▸ **Challenges**
**a)** In the passage on the SEC's mutual fund report, what does the report say about the need for an independent fund board chairman?
**b)** Carry on the passage about the SEC's mutual fund report, picking up after its last point on fund boards.

▸ **Extract provided**
Earlier this year, following a hearing on mutual fund practices, Richard H. Baker (R-LA), Chairman of the House Subcommittee on Capital Markets, Insurance and Government Sponsored Enterprises, sent a letter to the Securities and Exchange Commission soliciting the SEC’s views on various mutual fund issues.
In response to Chairman Baker’s request, the SEC sent Donaldson’s letter and an SEC Division of Investment Management report discussing a variety of mutual fund issues. The report made the following points, among others:
- It is not clear that the overall cost of owning mutual fund shares has increased.
- Requiring average fee and expense disclosures has several advantages compared to requiring individualized fee disclosures for each shareholder.
- Although disclosure of portfolio transaction costs can be improved, it would appear that estimates of such costs cannot be made uniform or verifiable.
- Congress should require a majority of independent directors on all fund boards and narrow the definition of independent, but the need for an independent chairman is questionable.

▸ **Provided information**
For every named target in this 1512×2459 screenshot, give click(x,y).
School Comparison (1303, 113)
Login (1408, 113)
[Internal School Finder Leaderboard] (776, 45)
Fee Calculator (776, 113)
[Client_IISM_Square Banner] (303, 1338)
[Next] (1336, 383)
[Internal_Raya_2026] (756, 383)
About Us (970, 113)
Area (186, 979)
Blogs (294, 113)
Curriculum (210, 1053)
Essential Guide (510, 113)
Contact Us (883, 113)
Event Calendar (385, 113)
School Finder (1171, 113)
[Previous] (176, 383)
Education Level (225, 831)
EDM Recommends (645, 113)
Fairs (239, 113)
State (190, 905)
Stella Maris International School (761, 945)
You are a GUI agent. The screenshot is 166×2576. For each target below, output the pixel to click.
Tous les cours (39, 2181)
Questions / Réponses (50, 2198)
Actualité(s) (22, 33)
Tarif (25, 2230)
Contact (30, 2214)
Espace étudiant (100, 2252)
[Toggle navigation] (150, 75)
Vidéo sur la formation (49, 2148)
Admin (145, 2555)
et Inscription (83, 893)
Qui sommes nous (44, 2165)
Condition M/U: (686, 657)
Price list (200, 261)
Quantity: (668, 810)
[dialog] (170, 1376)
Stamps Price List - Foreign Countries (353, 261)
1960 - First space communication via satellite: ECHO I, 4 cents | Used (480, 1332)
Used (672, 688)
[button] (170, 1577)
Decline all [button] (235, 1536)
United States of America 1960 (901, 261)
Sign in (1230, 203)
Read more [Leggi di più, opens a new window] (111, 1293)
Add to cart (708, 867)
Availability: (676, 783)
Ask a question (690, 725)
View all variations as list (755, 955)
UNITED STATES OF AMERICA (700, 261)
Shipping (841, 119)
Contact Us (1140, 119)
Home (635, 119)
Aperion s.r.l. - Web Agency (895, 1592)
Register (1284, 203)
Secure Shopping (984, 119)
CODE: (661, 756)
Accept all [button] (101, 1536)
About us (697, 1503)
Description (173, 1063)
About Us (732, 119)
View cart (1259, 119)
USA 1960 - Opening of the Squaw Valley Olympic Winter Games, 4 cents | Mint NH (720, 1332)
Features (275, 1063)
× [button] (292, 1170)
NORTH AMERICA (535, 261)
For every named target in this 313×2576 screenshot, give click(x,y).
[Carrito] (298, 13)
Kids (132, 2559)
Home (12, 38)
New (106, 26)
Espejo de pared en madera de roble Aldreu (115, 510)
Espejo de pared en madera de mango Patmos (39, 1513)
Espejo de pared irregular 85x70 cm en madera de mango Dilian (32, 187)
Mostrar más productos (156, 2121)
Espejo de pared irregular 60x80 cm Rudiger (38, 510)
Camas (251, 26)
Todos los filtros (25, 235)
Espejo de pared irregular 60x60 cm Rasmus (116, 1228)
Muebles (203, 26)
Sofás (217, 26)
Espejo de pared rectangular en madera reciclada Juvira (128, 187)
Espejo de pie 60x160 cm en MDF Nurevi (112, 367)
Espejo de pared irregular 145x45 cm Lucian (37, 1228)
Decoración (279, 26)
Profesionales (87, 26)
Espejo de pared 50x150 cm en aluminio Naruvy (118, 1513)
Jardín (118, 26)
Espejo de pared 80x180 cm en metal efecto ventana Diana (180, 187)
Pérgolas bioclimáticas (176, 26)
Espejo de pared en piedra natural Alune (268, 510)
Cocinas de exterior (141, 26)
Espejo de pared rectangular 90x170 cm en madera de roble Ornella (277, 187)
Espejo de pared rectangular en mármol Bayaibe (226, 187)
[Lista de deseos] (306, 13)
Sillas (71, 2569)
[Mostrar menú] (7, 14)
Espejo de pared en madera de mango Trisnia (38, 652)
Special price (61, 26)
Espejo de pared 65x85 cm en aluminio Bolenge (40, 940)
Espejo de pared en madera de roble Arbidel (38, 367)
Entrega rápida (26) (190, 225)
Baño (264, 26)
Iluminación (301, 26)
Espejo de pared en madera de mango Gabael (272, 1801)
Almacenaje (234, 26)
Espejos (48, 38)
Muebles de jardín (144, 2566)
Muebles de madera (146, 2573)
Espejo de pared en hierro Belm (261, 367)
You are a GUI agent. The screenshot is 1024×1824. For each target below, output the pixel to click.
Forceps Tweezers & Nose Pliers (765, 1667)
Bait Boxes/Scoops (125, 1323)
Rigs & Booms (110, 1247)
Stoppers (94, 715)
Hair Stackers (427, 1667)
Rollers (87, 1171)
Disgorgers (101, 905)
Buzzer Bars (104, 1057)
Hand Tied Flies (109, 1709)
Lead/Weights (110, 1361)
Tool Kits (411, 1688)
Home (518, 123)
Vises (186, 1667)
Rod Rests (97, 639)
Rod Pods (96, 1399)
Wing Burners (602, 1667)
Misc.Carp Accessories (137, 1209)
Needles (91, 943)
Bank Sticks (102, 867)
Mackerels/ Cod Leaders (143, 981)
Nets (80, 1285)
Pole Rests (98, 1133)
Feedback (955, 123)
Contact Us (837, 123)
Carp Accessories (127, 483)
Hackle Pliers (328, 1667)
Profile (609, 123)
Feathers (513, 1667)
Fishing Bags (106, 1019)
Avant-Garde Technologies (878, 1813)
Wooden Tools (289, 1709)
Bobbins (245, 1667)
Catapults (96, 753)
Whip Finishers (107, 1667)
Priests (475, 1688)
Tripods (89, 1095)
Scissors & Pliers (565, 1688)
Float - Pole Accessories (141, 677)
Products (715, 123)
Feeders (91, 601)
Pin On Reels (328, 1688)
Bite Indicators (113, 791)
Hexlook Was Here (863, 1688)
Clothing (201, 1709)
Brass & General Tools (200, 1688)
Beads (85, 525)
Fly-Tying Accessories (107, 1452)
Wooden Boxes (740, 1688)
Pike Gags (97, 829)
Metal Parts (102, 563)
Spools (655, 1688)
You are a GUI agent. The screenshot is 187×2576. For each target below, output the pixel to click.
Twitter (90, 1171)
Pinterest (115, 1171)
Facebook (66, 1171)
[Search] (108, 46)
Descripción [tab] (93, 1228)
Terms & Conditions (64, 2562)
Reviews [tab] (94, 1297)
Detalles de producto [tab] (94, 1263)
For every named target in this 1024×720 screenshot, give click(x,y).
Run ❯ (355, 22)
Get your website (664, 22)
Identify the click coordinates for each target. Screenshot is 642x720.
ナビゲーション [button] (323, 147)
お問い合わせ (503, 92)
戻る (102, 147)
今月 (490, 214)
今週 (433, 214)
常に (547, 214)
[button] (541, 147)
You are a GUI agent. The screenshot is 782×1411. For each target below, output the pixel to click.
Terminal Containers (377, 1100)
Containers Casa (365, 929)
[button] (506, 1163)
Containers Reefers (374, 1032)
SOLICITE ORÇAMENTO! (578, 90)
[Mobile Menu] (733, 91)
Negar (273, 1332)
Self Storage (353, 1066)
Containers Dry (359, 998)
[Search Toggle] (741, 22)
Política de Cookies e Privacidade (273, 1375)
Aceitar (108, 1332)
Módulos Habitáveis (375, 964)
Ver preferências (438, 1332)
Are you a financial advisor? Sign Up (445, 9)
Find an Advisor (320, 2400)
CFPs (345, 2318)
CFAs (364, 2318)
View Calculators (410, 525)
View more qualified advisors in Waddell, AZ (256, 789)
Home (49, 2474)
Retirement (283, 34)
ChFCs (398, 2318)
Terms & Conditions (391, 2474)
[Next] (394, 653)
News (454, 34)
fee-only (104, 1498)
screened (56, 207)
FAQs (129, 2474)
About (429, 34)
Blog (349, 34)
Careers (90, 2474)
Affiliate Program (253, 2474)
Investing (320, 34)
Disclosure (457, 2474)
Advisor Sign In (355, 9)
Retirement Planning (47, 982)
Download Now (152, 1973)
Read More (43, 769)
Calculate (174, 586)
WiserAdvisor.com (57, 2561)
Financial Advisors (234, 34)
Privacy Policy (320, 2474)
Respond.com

▸ **Per-task outputs**
**a)** The need for an independent chairman is questionable.

**b)**
- Advisers should keep better records of the use of soft dollars, but independent directors are in a better position than fund investors to monitor soft dollars.
- Additional disclosures regarding compensation of portfolio managers, sales charge breakpoints, and revenue-sharing payments could be useful, although the SEC notes that revenue-sharing payments generally have no direct impact on fund shareholders because they are not fund expenses.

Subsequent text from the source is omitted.